INFORMATION SHOWN:
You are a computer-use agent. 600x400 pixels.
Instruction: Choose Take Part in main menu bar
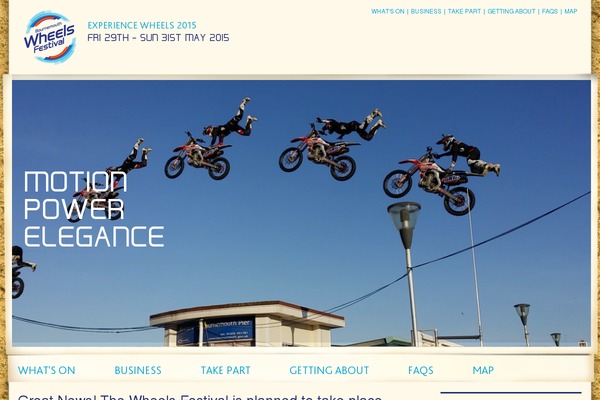pos(225,370)
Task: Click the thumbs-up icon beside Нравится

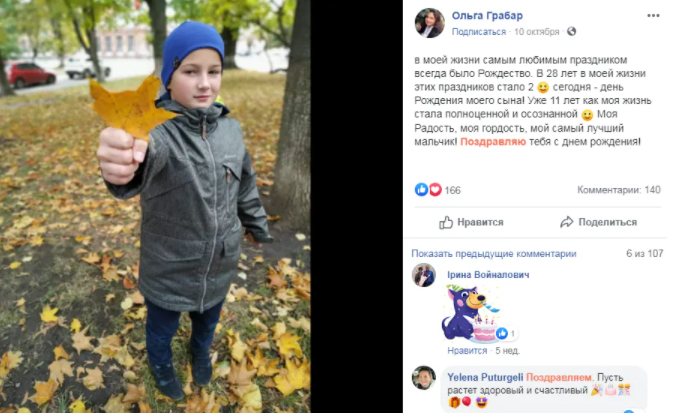Action: click(x=446, y=222)
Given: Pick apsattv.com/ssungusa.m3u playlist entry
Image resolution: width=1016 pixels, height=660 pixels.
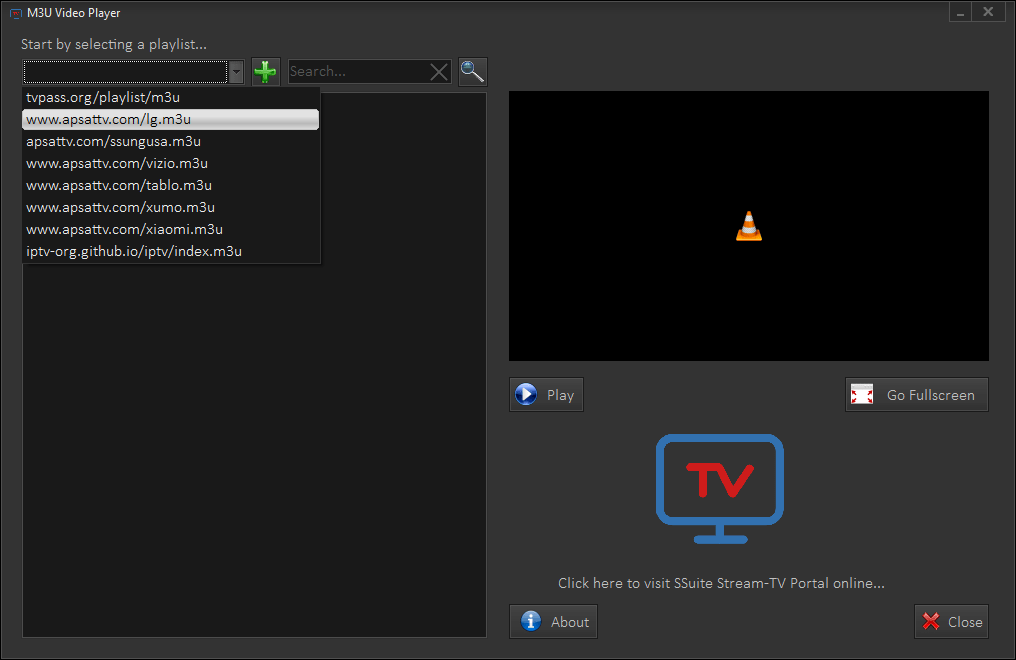Looking at the screenshot, I should 113,141.
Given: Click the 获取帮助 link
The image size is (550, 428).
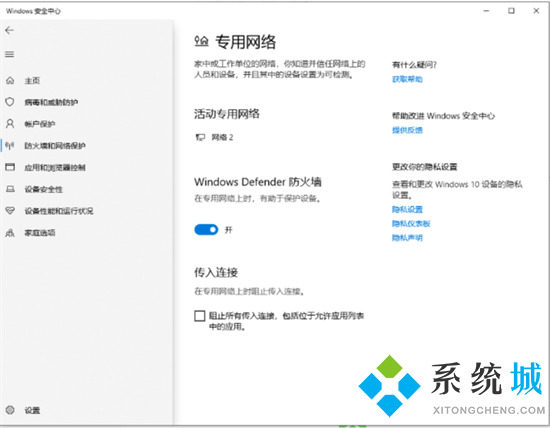Looking at the screenshot, I should (x=407, y=79).
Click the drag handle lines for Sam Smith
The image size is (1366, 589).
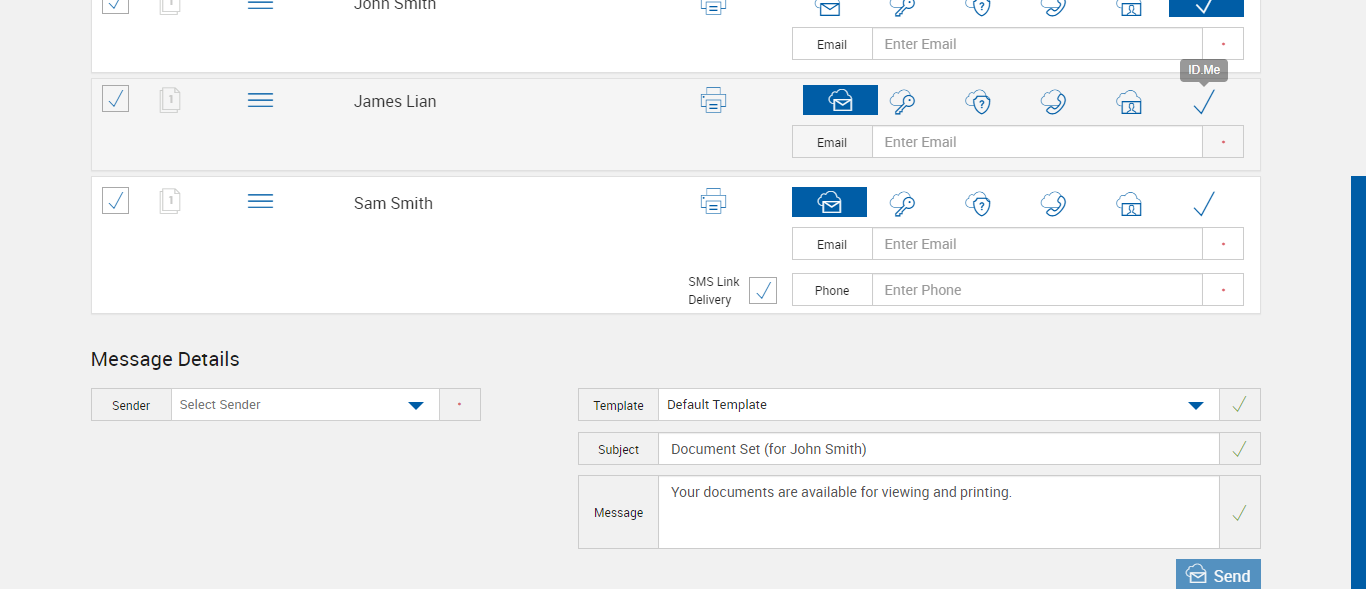pyautogui.click(x=260, y=202)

WHAT IS BEING ASKED:
Give the number of lines in the entries that contain the word "Given", with no other text.

OUTPUT OF THE EXERCISE:
2